5398 - L’art de l’avenir

N. Lygeros

« Lorsque le bon père Corot disait quelques jours avant sa mort :

« J’ai vu cette nuit en songe des paysages avec des ciels tout roses »,

eh bien, ne sont-ils pas venus des ciels roses, et jaunes et verts

par-dessus le marché, dans le paysage impressionniste ?

Ceci pour dire qu’il y a des choses que l’on sent dans l’avenir,

et qui arrivent réellement. »

Même si tu retrouves peu à peu ta santé

dans cette Arles de 1888,

tu songes déjà à l’avenir.

Tu retrouves ainsi des indices dans le passé

qui justifient tes pressentiments du futur.
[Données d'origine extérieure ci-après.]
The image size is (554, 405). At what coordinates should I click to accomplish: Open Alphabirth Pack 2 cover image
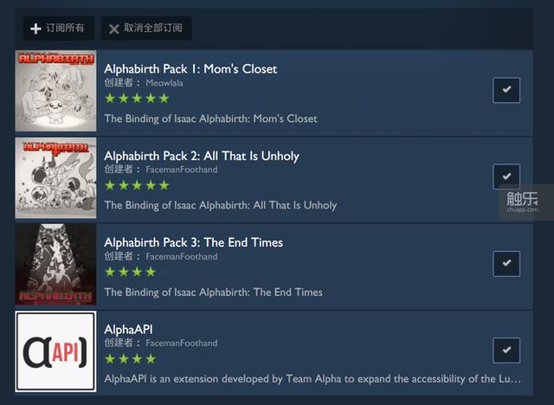[55, 177]
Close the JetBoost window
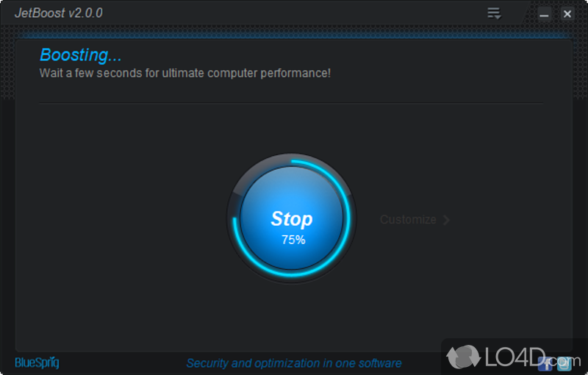The width and height of the screenshot is (588, 375). point(567,14)

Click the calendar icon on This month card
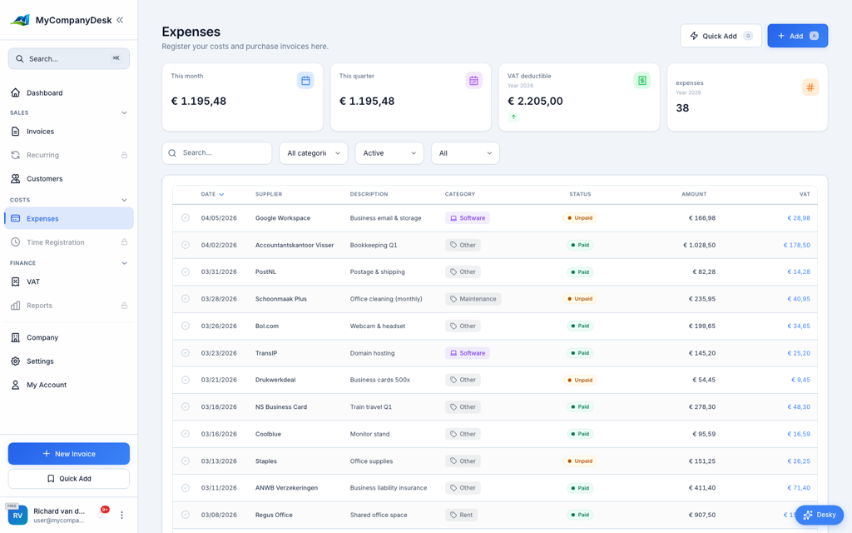point(305,79)
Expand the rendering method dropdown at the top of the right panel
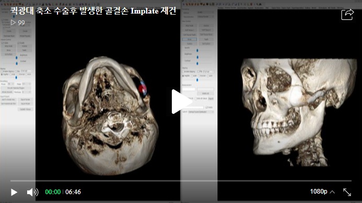 click(205, 12)
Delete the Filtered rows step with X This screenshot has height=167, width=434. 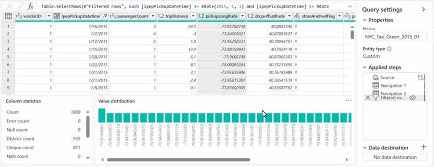coord(368,98)
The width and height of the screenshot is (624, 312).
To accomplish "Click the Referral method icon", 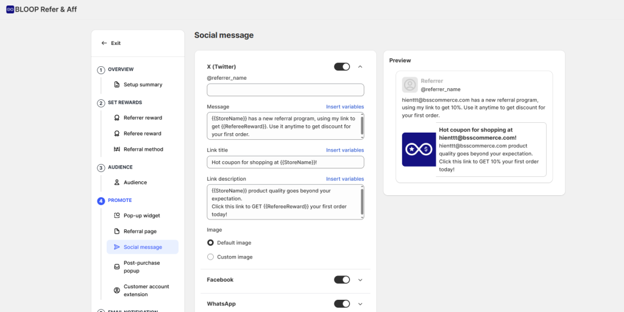I will click(117, 150).
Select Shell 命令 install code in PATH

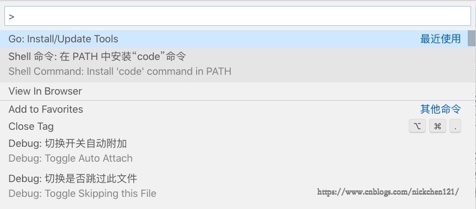coord(234,65)
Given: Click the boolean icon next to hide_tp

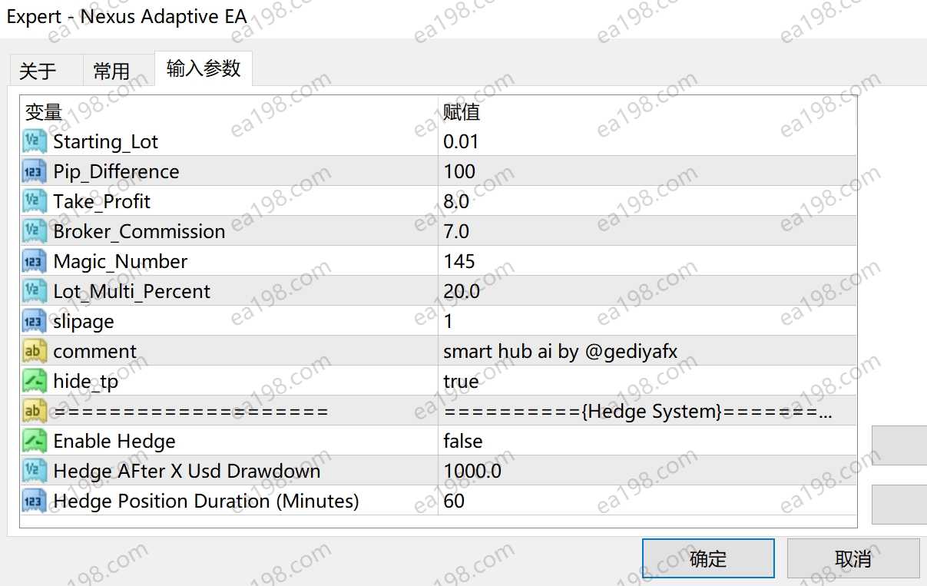Looking at the screenshot, I should (x=35, y=381).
Ce présent où tu habites n’est qu’une tromperie

même si ton frère Thé ne veut pas le comprendre.

Aussi, lorsque tu portes ton regard

vers les anciens, c’est pour saisir les jeunes.

Tu lisais les morts comme Leonardo da Vinci

et tu écrivais déjà pour les non-nés.

« Cette « Espérance » de Puvis de Chavannes

est une telle réalité.

Il y a dans l’avenir un art,

et il doit être si beau,

et si jeune,

que vrai si actuellement nous y laissons notre jeunesse à nous,

nous ne pouvons qu’y gagner en sérénité. »

Voilà la vérité annoncée,

voilà le fond de ta pensée.

Si tu as saisi plus vite que ton frère

l’art de l’avenir, c’est en raison de tes affres.

Seule la préparation de l’avenir pour les justifier.

Tu étais déjà conscient de cette nécessité

car il ne te restait plus que la création.

Tu n’avais aucune autre raison pour vivre

et supporter le misérabilisme d’une société

incapable d’accepter ton génie.

Aussi cette foi en l’avenir

devenue échappatoire,

t’a permis de réaliser objectivement

la continuité de l’humanité.

Voilà la source de ta nouvelle sérénité.